Interpretive Summary: Corn production losses due to biotic (i.e. insect damage or microbe contamination) and abiotic stress (i.e. excess heat, drought, or carbon dioxide) result in billions of dollars in lost revenue annually. Despite these great economic losses, little is known about how corn plants can defend themselves against these threats. Scientists at the Center for Medical, Agricultural and Veterinary Entomology in Gainesville, FL have identified a means by which corn plants defend themselves against fungal pathogens by discovering a new antibiotic molecule, termed zealexin A4 (ZA4). The accumulation of ZA4 is produced by the plant in response to fungal contamination to kill the fungus. Interestingly, the production of ZA4 in response to these biotic stress factors is reduced when treatments are conducted in the presence of elevated carbon dioxide. Collectively, these findings help researchers understand the underlying biology behind how maize adjusts to biotic and abiotic challenges. Future elucidation of the specific genes involved in the biosynthesis of ZA4 may contribute to molecular breeding practices that will make corn plants more resistant to biotic and abiotic stress, thus alleviating large economic losses that corn growers experience as a result of these threats.

Technical Abstract: The existence of microbe- or abiotic stress-inducible antimicrobials, termed phytoalexins, has only recently been discovered in maize. Identification and structural elucidation of the labdane-related diterpenoid kauralexins and sesquiterpenoid zealexins has collectively resulted in 10 novel pathogen-inducible molecules with varying antimicrobial activity. Despite these advances, many analytes that chromatograph in proximity to known phytoalexins remain unexplored.
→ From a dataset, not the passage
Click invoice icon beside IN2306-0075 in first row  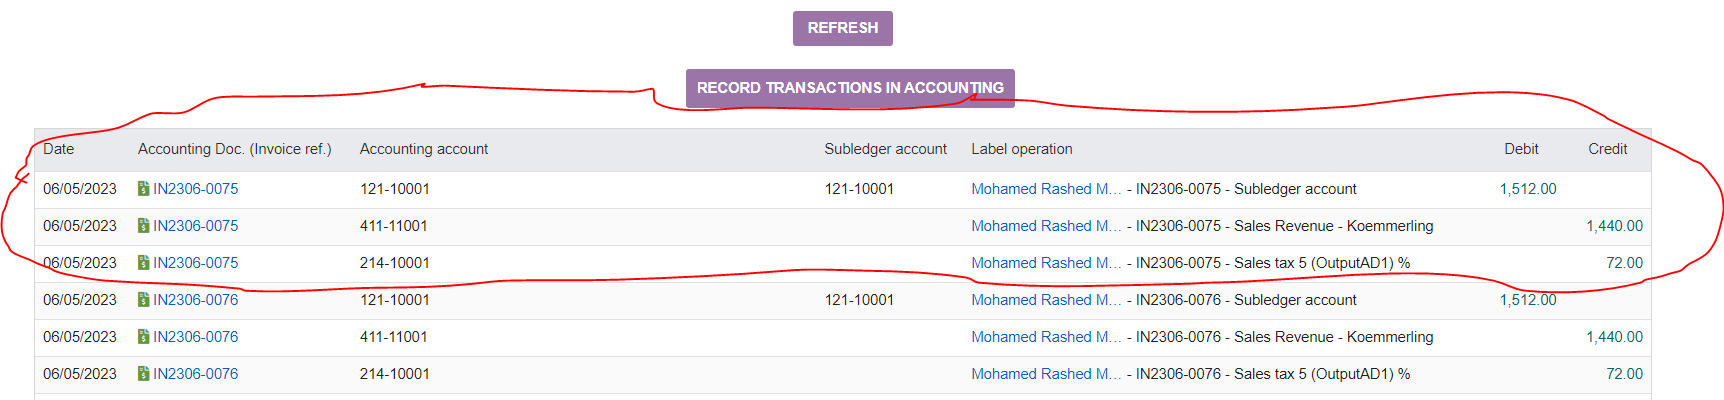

In this study, we identified and characterized one of the unknown analytes to be an acidic sesquiterpenoid derivative of ß-macrocarpene, designated as zealexin A4 (ZA4). Evaluation of diverse inbreds revealed that ZA4 is universally produced in maize scutella during the first 14 d of seedling development. Analysis of ZA4 production and Tps6/11 transcript accumulation in fungal-infected tissues demonstrated a positive relationship between the pathogen-inducible ZA4 and known zealexin biosynthesis genes. Examination of biotically stressed tissues treated with a variety of maize pathogens or the stem tunneling herbivore Ostrinia nubilalis showed elicitation of ZA4 in an organism-specific manner. Investigation of the abiotic stress effects of elevated CO2 on fungal and herbivore-induced ZA4 production revealed significantly reduced elicitation, suggesting the negative impact of high CO2 on ZA4-mediated defenses. Characteristic of maize phytoalexins, ZA4 exhibited significant antimicrobial activity against the mycotoxigenic pathogen Aspergillus flavus. Collectively, these results highlight a novel ß-macrocarpene derived phytoalexin that is differentially regulated by biotic and abiotic stress.